**The tasks:**
a. From the forum thread on coil-building software, extract the passage that begins with the words containing "# Coil Building" and ends with "some other members.", copying it word for word.
b. Write the next part of the forum thread on coil-building software, starting right after its last line.

**Excerpt:**
────
# Coil Building Software?



## Neal (28/3/16)

Hello All,
Hope you are enjoying your Easter weekend. I recall seeing a piece of software when I was new to forum that enabled you to put in your gauge, wraps, I.D. etc. which would then give you an idea of Ohms the coil would be. I have done a search on forum but can't seem to find a reference. I was not building coils when I first came across it, but it would be very helpful on my hamfisted and noobish journey into the intricacies of getting a decent build. Thanks in advance and hopefully will be of assistance to some other members.


----------



## Ezekiel (28/3/16)

Hi @Neal. The best software IMO is actually a website:

www.steam-engine.org

Go to the coil-building tab (the paperclip icon) - everything you need is right there. You can look at the guide in my signature for explanation of the heat flux, surface area and heat capacity - three very useful properties for Kanthal and TC builds once you get the hang of things!

Ask if you have any trouble with the site! 

Sent from my SM-G920F using Tapatalk

Reactions: Like 1 | Thanks 1


----------



## KB_314 (28/3/16)
────
**Listing:**
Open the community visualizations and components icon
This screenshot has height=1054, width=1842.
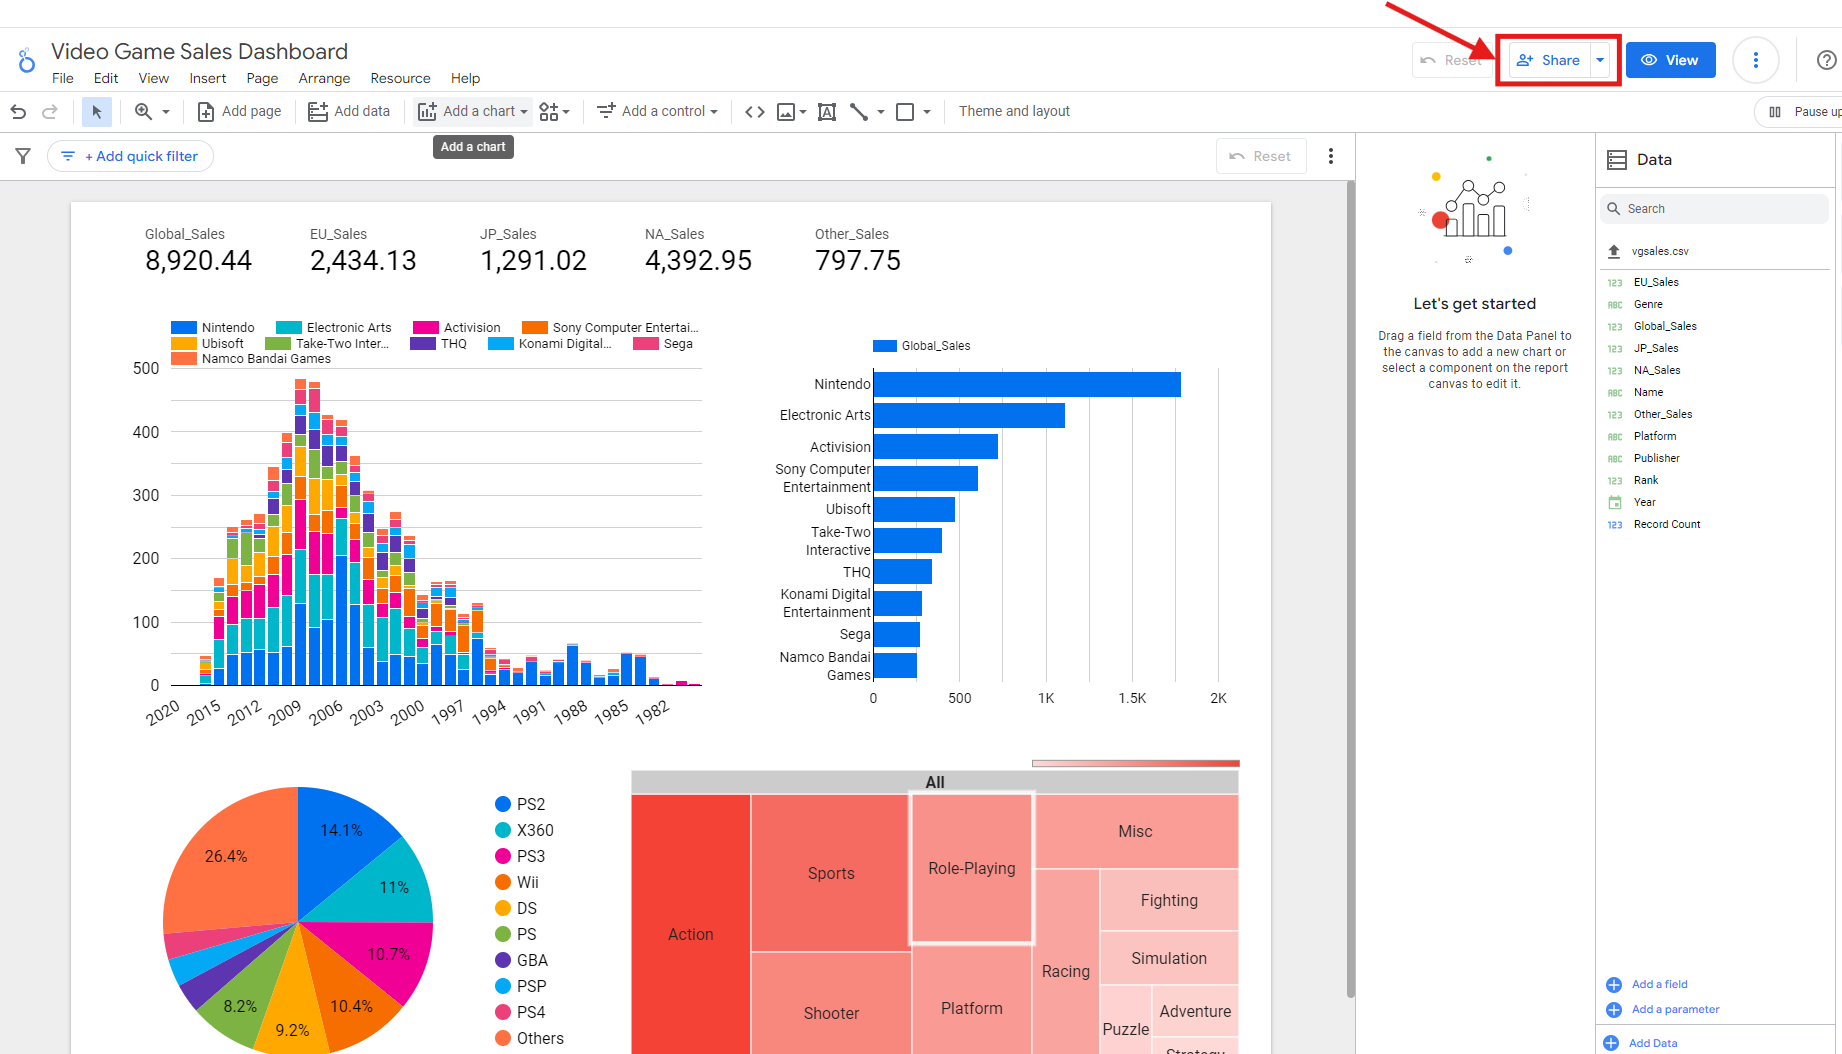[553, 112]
────
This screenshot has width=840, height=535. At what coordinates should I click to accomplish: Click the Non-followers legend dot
────
**Exercise responses:**
a.
# Coil Building Software?



## Neal (28/3/16)

Hello All,
Hope you are enjoying your Easter weekend. I recall seeing a piece of software when I was new to forum that enabled you to put in your gauge, wraps, I.D. etc. which would then give you an idea of Ohms the coil would be. I have done a search on forum but can't seem to find a reference. I was not building coils when I first came across it, but it would be very helpful on my hamfisted and noobish journey into the intricacies of getting a decent build. Thanks in advance and hopefully will be of assistance to some other members.

b.
Are you looking for something that does not require an internet connection?
Most people use: http://www.steam-engine.org
If you have an iPhone or android, there is an app called Vape Boss which has an ohms law calculator, DIY juice calculator etc.

Reactions: Thanks 1


----------



## Greyz (28/3/16)

If on Android Check out "Vape Tool"
https://play.google.com/store/apps/details?id=com.stasbar.vape_tool

Sent from my SM-G920F using Tapatalk


----------



## hands (28/3/16)

http://vapingunderground.com/threads/lucbigjohn-desktop-calculator.1241/
i have been using this for a while and it works for my needs.


----------



## VapeSnow (28/3/16)

Best coil app imo you can get on IOS is MicroCoilPro.

Reactions: Agree 1


----------



## Dubz (28/3/16)

Microcoil Pro for me too.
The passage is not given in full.